Hawkeye 360 (Booth 500) has tested its analysis gear terrestrially and in small airplanes, but there remains one step to prove their theory about the value of radio frequencies in GEOINT.

“[Launch] can’t come soon enough,” said company co-founder and CTO Chris DeMay of three small satellites sitting in a clean room in Canada, waiting for a ride into low-Earth orbit aboard a SpaceX Falcon 9 booster in August.

Hawkeye’s objectives include geospatial mapping of radio frequencies and the electronic spectrum. The logic is that radio frequencies are valuable in discovering anomalies in the maritime domain, DeMay said. So, too, is the electronic spectrum, which could yield cybersecurity solutions.

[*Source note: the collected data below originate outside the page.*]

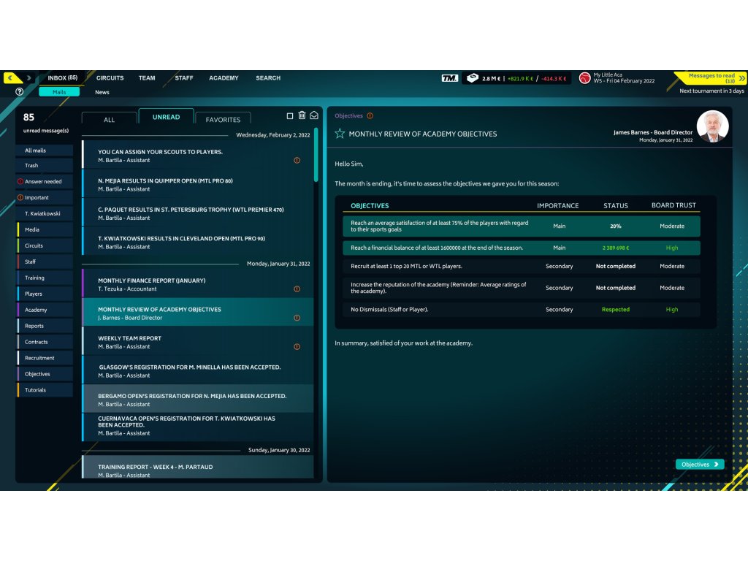Click the mark-as-read envelope icon
748x561 pixels.
[x=314, y=115]
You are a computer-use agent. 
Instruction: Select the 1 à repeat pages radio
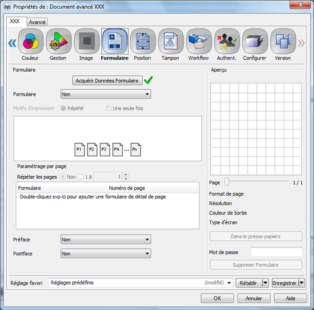[x=81, y=177]
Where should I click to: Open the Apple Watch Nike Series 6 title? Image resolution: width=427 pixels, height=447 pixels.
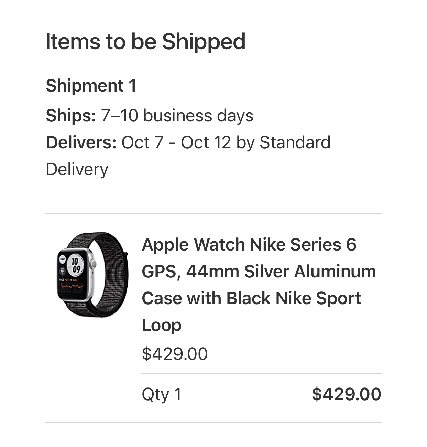[249, 245]
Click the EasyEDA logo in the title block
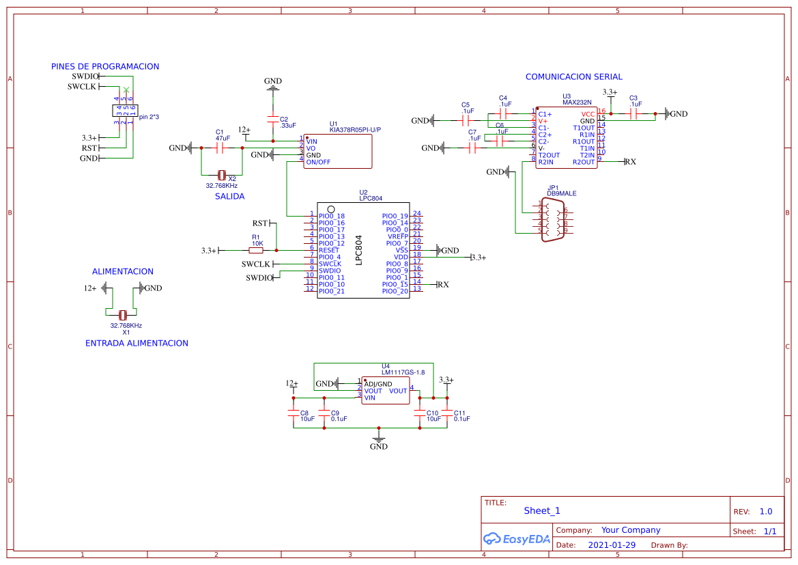 click(x=516, y=539)

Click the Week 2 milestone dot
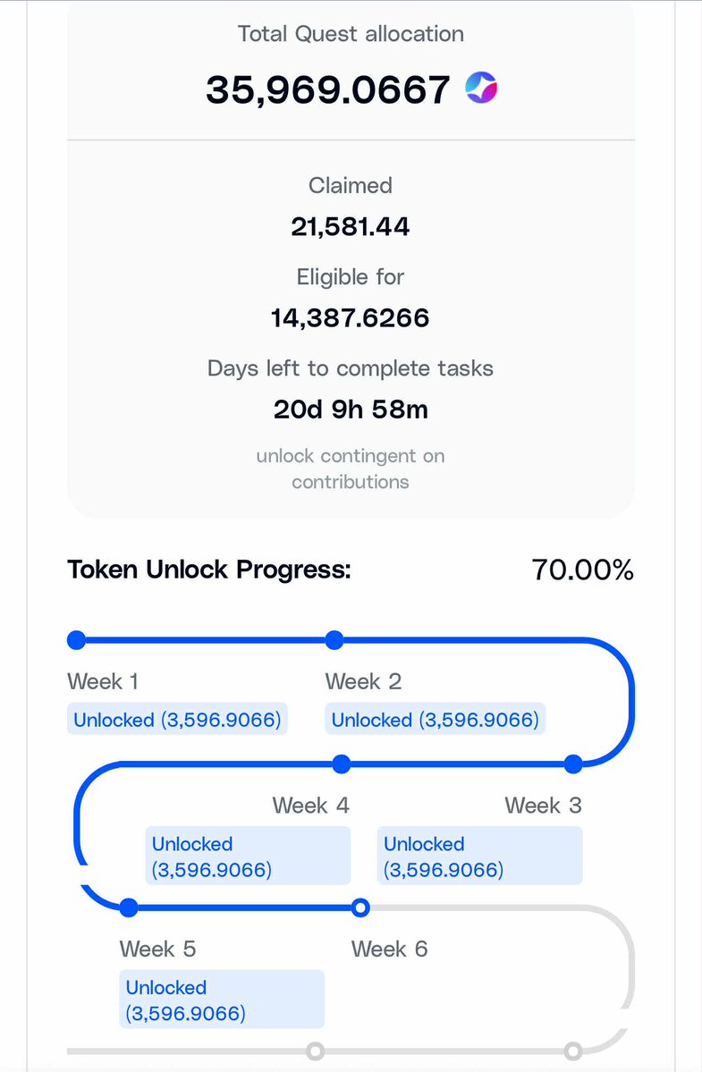334,640

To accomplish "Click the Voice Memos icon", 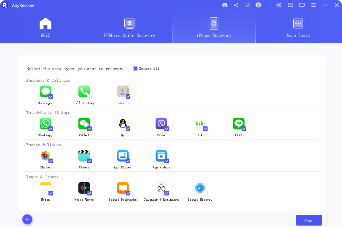I will click(x=84, y=188).
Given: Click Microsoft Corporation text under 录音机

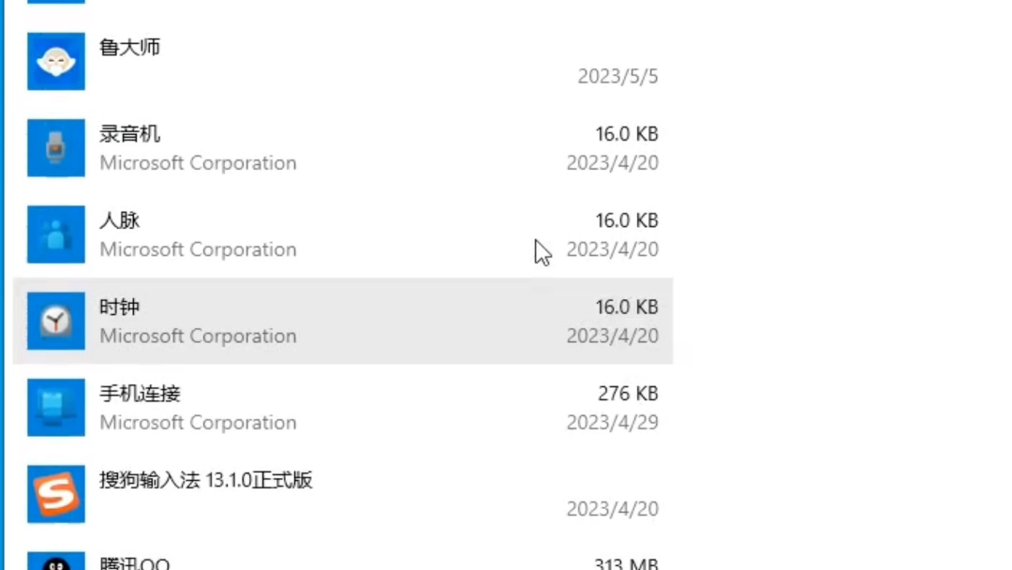Looking at the screenshot, I should [198, 162].
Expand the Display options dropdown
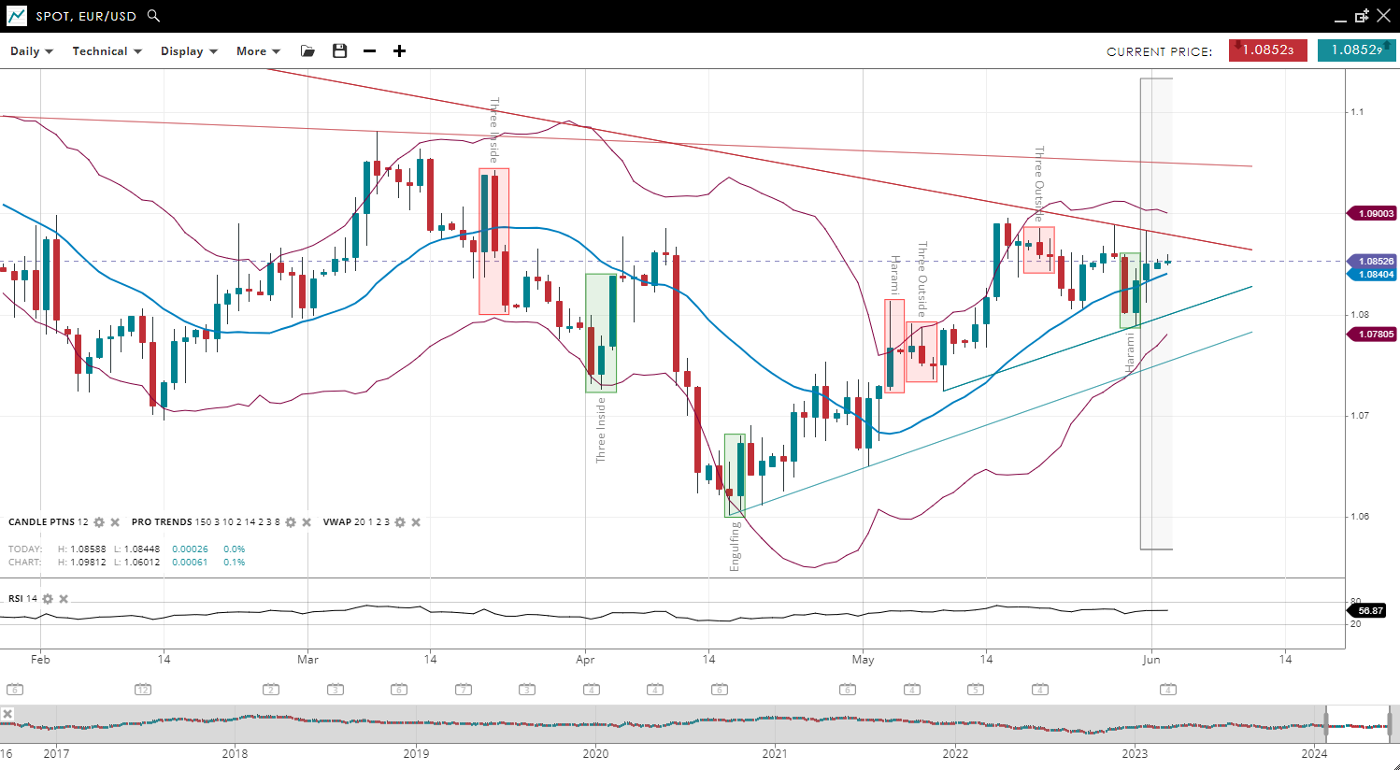 189,51

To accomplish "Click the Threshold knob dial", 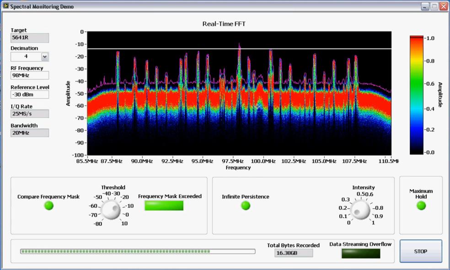I will (x=110, y=210).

Hawkeye 360 also has customers interested in its RF data as a layer among other data in geospatial analysis. The company is looking to build partnerships while it awaits launch of the first three of its planned 30 small satellites.

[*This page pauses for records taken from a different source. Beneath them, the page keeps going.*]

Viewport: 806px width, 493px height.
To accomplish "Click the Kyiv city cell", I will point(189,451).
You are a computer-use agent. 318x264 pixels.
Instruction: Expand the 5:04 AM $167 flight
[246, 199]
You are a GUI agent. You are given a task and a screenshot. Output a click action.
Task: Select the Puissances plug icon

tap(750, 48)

“We have the responsibility to explain to the world how we are posturing ourselves as a GEOINT source of data,” DeMay said. “We want to help demonstrate that we believe our analytics are ingestible by the GEOINT Community.”

Headline Image: HawkEye 360 plans to geo-locate radio frequencies and map the electronic spectrum using three-satellite clusters in low-Earth orbit. Photo Credit: Hawkeye 360.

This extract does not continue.